Academic background
- Education: BSc, psychology, 1981, University of Pennsylvania MSc, 1982, PhD, 1984, University of Southern California

Academic work
- Institutions: USC Norris Comprehensive Cancer Center University of Pennsylvania Georgetown Lombardi Comprehensive Cancer Center

= Caryn Lerman =

American psychologist

Caryn E. Lerman is an American psychologist. She is the director of the USC Norris Comprehensive Cancer Center through the Keck School of Medicine.

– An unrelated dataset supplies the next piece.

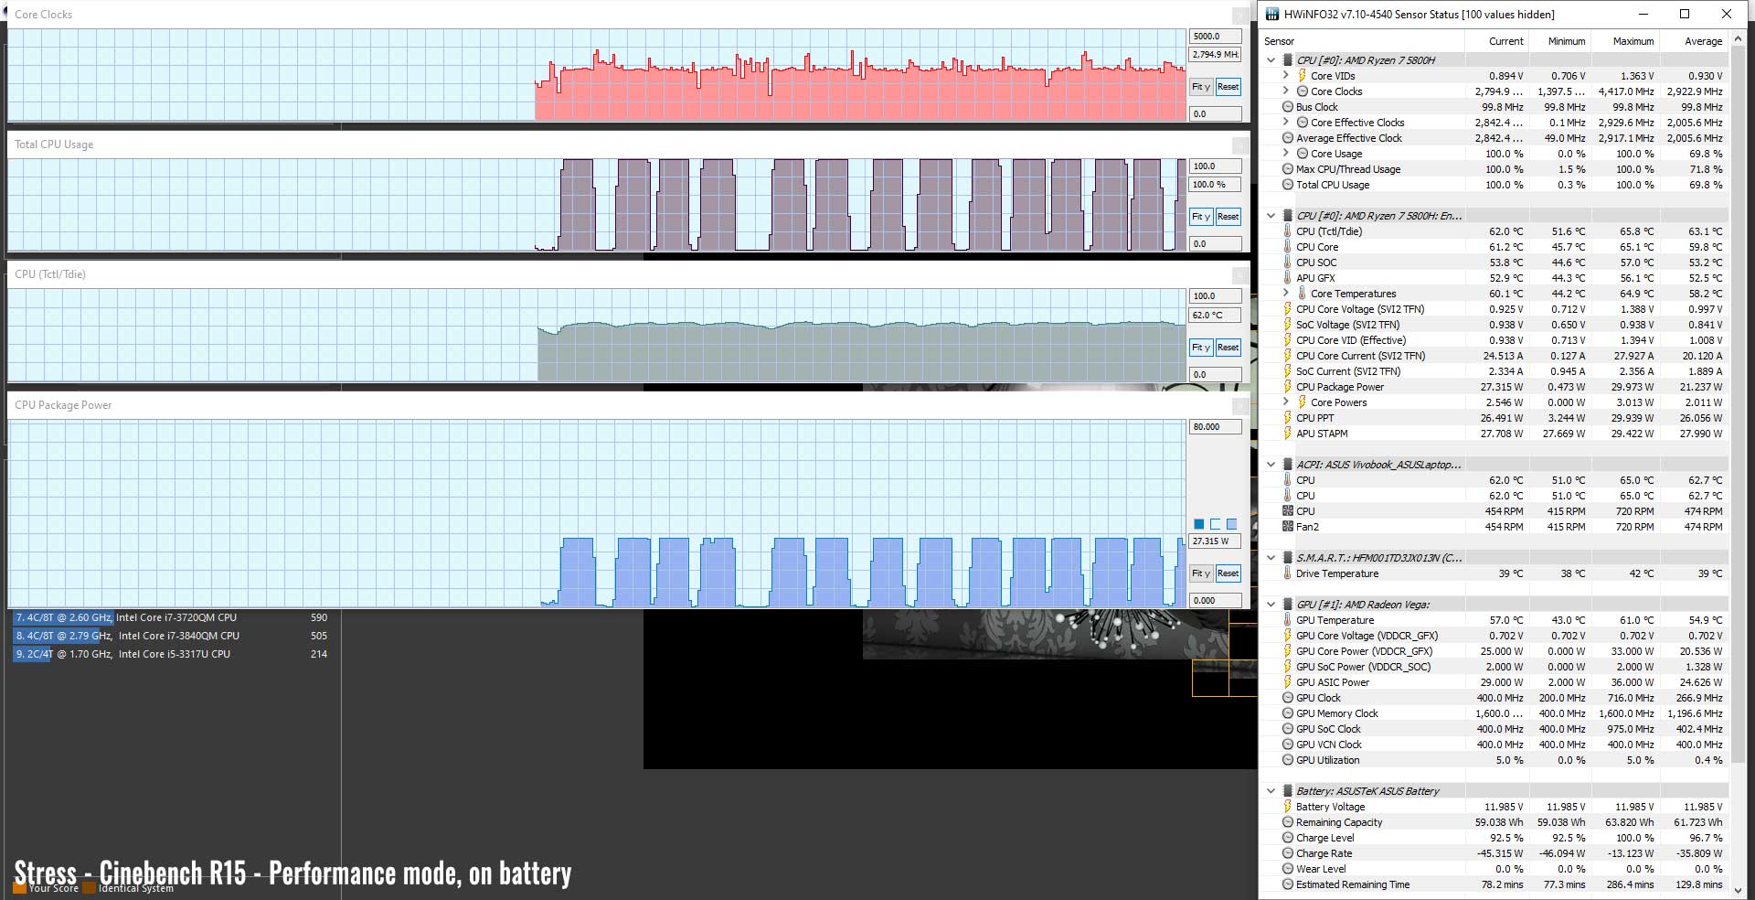Click the thermometer icon beside Drive Temperature
This screenshot has height=900, width=1755.
pyautogui.click(x=1288, y=573)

==Early life and education==
Lerman completed her Bachelor of Science degree in psychology from Pennsylvania State University in 1981 before moving to California and enrolling in the University of Southern California for her Master's degree and PhD.

==Career==
Following her PhD, Lerman joined the Georgetown Lombardi Comprehensive Cancer Center as a professor of oncology, psychiatry, and pharmacology and associate director for Cancer Control and Population Science. She left Georgetown in 2001 to become the Associate Director for Cancer Control and Population Science at the Penn Cancer Center and Director of the Tobacco Research Program at the Leonard & Madlyn Abramson Family Cancer Research Institute. While serving in this role, Lerman studied the genetic influences on tobacco use and their implications for developing successful smoking prevention and treatment programs. In 2003, she was named the inaugural Mary W. Calkins Chair at the Annenberg Public Policy Center.

In 2006, Lerman was appointed the Abramson Cancer Center’s deputy director where she led the Abramson Cancer Center’s Strategic Planning Committee. As a result, she was promoted to interim director of the Cancer Center in October 2010. During this same time, Lerman was elected a member of the National Academy of Medicine (then referred to as the Institute of Medicine). In 2013, Lerman and colleague Robert Hornik received a federal grant to create the University of Pennsylvania's Tobacco Center of Regulatory Science. The aim of the center was designed to conduct studies to inform the regulation of tobacco products to protect public health.

During her tenure at UPenn, Lerman continued to focus on the interface between neuroscience and cancer prevention. She explored how the brain’s cognitive control system could be enhanced to override behavioral habits that contribute to obesity and cancer risks. While directing the Tobacco Center, Lerman received the 2015 NCI Outstanding Investigator Award. Within two years, Lerman was named the John H. Glick, MD Professor in Cancer Research and served as a member of the National Advisory Council for Human Genome Research, the National Cancer Institute Board of Scientific Advisors, and the National Institute on Drug Abuse Advisory Council.

In 2019 Lerman eventually retired UPenn to join the Keck Hospital of USC as the new director of the USC Norris Comprehensive Cancer Center. While there, she was elected President of the Association of American Cancer Institutes. Lerman was named a Top Women Leader in Health by the Los Angeles Business Journal.